In a March 16 letter, Verizon explained that in order “to avoid customer confusion and frustration at the sudden and unexpected loss of Internet- and e-mail-access services, [it] requires customers to cancel their DSL service before porting voice service to a new local service provider."
Verizon said that under its policy, it won’t port a number until after the competing phone provider has notified its new customer that it needs to contact Verizon to cancel DSL. Time Warner Inc. has told the FCC that Verizon's policy of delaying the porting of a number until DSL service is terminated is inconsistent with number-portability rules.
Number portability is viewed by Comcast and other phone entrants as vital to promoting local phone competition, as customers are less willing to switch if they can’t retain their numbers.
In the FCC letter, Verizon said it was working with industry groups to cure number-portability defects, and it was developing a “stand-alone DSL product that would address the concerns of Comcast and other carriers that seek a streamlined porting process and also address the porting customers’ desires to maintain their existing DSL service and e-mail addresses.”

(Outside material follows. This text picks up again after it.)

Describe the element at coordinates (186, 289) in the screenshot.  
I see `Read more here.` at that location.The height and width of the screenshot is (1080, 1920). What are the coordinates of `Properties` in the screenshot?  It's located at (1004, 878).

Other companies have complained about Verizon’s bundling policy, not just about number portability.
AT&T Corp. has called local phone-DSL bundling anticompetitive because a Verizon DSL subscriber who wanted to experiment with a voice-over-Internet-protocol service, including AT&T’s own “CallVantage” product, had to subscribe to two voice-service providers in order to do so.
The FCC is considering a BellSouth Corp. petition asking the agency to bar states from requiring phone incumbents to provide DSL to consumers who take local-phone service from a company that leases dial-tone lines from BellSouth.
MCI Inc. -- which has an agreement to merge with Verizon -- told the FCC last week that BellSouth’s refusal to provide DSL to a customer who is not also a local-phone subscriber “hinders the development of VoIP services because consumers with BellSouth DSL may be discouraged from subscribing to a VoIP service if they have to also maintain and pay for their regular landline local service.”